Whats the deal with plant based company's being all "no GMO!" (hey look guys we use more water to make food!) i don't understand how that's an advertising point. Capitalism is weird.

[-] vtctechadmin@vegantheoryclub.org 10 points 1 week ago

In the US and Mexico the reason people choose non GMO is because they GMO the crops to be Round-up (Glyphosate) immune then dump extra chemicals on the crops to kill weeds instead of using other methods. Glyphosate has a lot of known really bad effects. I think they should just say that though instead of scare mongering against any sort of known GM. That said GM is rarely used for good things, 95% of GMO grops are round up ready and not good things like new species with natural higher yields or golden rice.

[-] Alliegaytor@vegantheoryclub.org 15 points 1 week ago

I actually hate the term "plant-based" so much. It's completely meaningless and it's just there to burn us for believing it means "vegan food". What ever happened to "vegan-friendly"?

[-] princessnorah 4 points 1 week ago

I felt like they were synonymous? Have you experienced instances where something claiming "100% plant-based" was not "vegan-friendly"? And in what country was that?

[-] Alliegaytor@vegantheoryclub.org 11 points 1 week ago

Australia. I've seen things with egg be called "plant-based". There's no regulation for plant-based products (at least, last I checked).
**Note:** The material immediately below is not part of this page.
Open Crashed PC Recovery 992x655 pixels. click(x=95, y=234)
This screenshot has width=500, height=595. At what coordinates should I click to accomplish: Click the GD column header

https://www.abc.net.au/news/2023-10-12/how-is-plant-based-diet-different-to-vegan-vegetarian/102957508

“Plant-based can mean anything that a company wants it to.”

You're not the only one here (Aus) that's been burned by this.

https://vegantheoryclub.org/post/409797/952911

[-] princessnorah 4 points 1 week ago

I guess it means vegetarian-friendly then?

[-] Alliegaytor@vegantheoryclub.org 5 points 1 week ago

Probably, but I wouldn't count on that for certain. It seems to just be a marketing label more than anything else.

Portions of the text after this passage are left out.